Les élites éclairées doivent forcer le destin pour surmonter la fatalité de la division
Par Youcef Benzatat – La révolution peut s’entendre de deux manières opposées, par deux groupes antagonistes, ayant deux projets de sociétés antinomiques. Mais tous les deux recourent au mode révolutionnaire, entendu à leur manière, comme moyen pour réaliser leur but.
Le premier mode révolutionnaire, celui désigné par les forces conservatrices, renvoie à l’idée platonicienne de «métabolê», qui consiste en un «changement radical, renversement, retour», où Platon recourt au mythe de la cité idéale des origines : jadis (il y a bien longtemps), le cours des choses allait dans le bon sens, alors les hommes étaient directement gouvernés par les dieux, ceux-ci veillaient à leur bonheur et à leur subsistance, non seulement les problèmes matériels étaient résolus à l’avance, mais encore était réglée d’entrée de jeu la problématique politique dans la mesure où il ne pouvait y avoir ni, rivalité ni conflit, ni compétition d’individu à individu, de groupe à groupe.

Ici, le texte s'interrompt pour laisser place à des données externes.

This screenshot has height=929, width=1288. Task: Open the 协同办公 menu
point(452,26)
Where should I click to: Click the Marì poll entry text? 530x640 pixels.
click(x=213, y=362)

Or, le destin a voulu que le bon sens s’inverse, les dieux se sont retirés, les hommes ont été laissés, abandonnés à eux-mêmes, un renversement (métabole) s’est produit : c’est à lui que désormais celui qui s’attache à sauver les sociétés du malheur et de l’immoralité doit faire face. Cet instant originaire tel que proposé mythiquement par Platon implique qu’il y avait un ordre qu’une révolution incompréhensible a défait. La révolution humaine a pour fin de rétablir autant qu’il se peut ce bonheur perdu. Voilà un schéma que l’idéologie islamiste a développé en tenant pour cause de ce désordre les incursions de la modernité et les nationalismes qui ont succédé aux croisés colonialistes, qui ont corrompu la société et se sont éloignés des règles ancestrales de la cité des hommes, la seule vraie cité, celle de Dieu, qu’ils projettent de rétablir dans leurs revendications politiques, surtout à travers l’argument récurrent de la «moralisation de la société».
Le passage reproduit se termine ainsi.